THE battle between Republican moderates and conservatives moved to Pennsylvania this week. The tally from Tuesday's primary gave the edge to the moderates, but the fight is far from over.
``There's a very serious struggle for the heart and soul of the Republican Party,'' says G. Terry Madonna, a political science professor at Millersville University in Millersville, Pa. Conservatives ``are fighting to take over control of the party.''
Moderates won the state's high-profile GOP gubernatorial primary. United States Rep. Tom Ridge defeated state Attorney General Ernie Preate, winning 35 percent of the vote to Mr. Preate's 29 percent. The result is widely seen as a victory for moderates, since Preate had courted the religious right. Congressman Ridge, meanwhile, represented the latest in a long line of Pennsylvania Republicans who have won state office by attracting Democrats.
``Pennsylvania has for a long time been the home base for the moderate component of the Republican Party, and Tom Ridge stands in that tradition,'' says Robert Friedrich, associate professor of government at Franklin and Marshall College in Lancaster, Pa.
Ridge will face Democratic Lt.

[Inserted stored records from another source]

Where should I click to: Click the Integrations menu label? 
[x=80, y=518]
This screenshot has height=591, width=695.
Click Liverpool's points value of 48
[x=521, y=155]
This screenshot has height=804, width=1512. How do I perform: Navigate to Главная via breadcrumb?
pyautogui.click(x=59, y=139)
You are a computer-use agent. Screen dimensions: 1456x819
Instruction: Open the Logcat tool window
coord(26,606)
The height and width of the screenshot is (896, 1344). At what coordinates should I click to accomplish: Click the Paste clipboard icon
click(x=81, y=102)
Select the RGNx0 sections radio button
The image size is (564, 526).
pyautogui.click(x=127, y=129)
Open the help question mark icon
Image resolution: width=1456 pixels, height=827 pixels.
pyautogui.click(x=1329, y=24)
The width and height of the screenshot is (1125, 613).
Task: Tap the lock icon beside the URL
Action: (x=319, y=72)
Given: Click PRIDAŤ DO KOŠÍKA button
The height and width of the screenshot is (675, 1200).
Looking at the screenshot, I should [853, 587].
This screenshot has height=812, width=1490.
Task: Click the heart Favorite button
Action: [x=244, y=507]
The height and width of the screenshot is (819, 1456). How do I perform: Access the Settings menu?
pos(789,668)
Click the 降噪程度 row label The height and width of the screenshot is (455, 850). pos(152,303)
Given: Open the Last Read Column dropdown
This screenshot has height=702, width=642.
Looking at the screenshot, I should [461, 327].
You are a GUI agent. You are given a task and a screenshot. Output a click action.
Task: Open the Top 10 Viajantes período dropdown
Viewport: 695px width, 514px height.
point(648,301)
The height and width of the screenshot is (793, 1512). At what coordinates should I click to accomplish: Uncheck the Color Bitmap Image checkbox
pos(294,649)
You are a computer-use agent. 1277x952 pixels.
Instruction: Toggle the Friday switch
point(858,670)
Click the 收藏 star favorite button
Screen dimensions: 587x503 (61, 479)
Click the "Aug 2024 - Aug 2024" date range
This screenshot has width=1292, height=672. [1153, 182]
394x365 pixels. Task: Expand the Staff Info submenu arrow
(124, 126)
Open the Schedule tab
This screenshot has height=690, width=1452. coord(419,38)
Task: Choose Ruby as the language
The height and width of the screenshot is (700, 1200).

Gov. Mark Singel in the fall. Lieutenant Governor Singel defeated a crowded field, including Lynn Yeakel, who finished fourth after nearly upsetting Sen. Arlen Specter two years ago.
Republican conservatives still stand a good chance to elect one of their own this fall. Conservative US Rep. Rick Santorum easily won the party's nomination to challenge Democratic Sen. Harris Wofford. Senator Wofford, who ran unopposed Tuesday, is the candidate who sparked Democratic hopes nationwide after winning an upset victory in 1991 on a platform of universal health care.
The stage is set for a race between a liberal Democrat and a conservative Republican in a state where neither extreme has a history of doing well in Senate races. How these candidates maneuver during the campaign season - and how far they move to the center in a search for votes - will say much about the mood of the electorate, political analysts say. If the Pennsylvania primary is any indication, the mood is far more upbeat than in 1992.
``Politics is resembling much more normal times here in Pennsylvania,'' says Michael Young, professor of politics and public affairs at Pennsylvania State University in Harrisburg. ``People aren't feeling the economic pinch so much. They're not as worried.''
Wofford and Representative Santorum were almost invisible during the primary, but the early signs are that both will move to the center in search of votes. Wofford, having put health care on the nation's agenda, has become virtually silent on the issue. According to Professor Madonna, he is deliberately trying to avoid becoming a single-issue candidate or getting identified too closely with the Clinton administration. Santorum, meanwhile, faces a dilemma, analysts here say. Either he sticks to the right and loses the race or he moves to the center and builds a winning coalition that includes Democrats.
Conservatives still do not have enough electoral punch to elect someone to statewide office, these analysts add, but they're gaining power.
``They are becoming the dominant wing of the Republican Party,'' says Professor Young. ``In the past they have tended to be much lower profile. They're now moving into the forefront.''
In another sign of change, US Rep. Lucien Blackwell - a longtime force in Philadelphia politics - lost his bid for reelection to state Sen. Chaka Fattah. The primary victor, who campaigned on urban renewal, called the vote ``a wake-up call to the nation.''
He is virtually assured of prevailing in November in this heavily Democratic district.
In another state, Oklahoma elected Republican state Rep. Frank Lucas to fill out the term for Democratic Rep. Glenn English. He beat Democrat Dan Webber.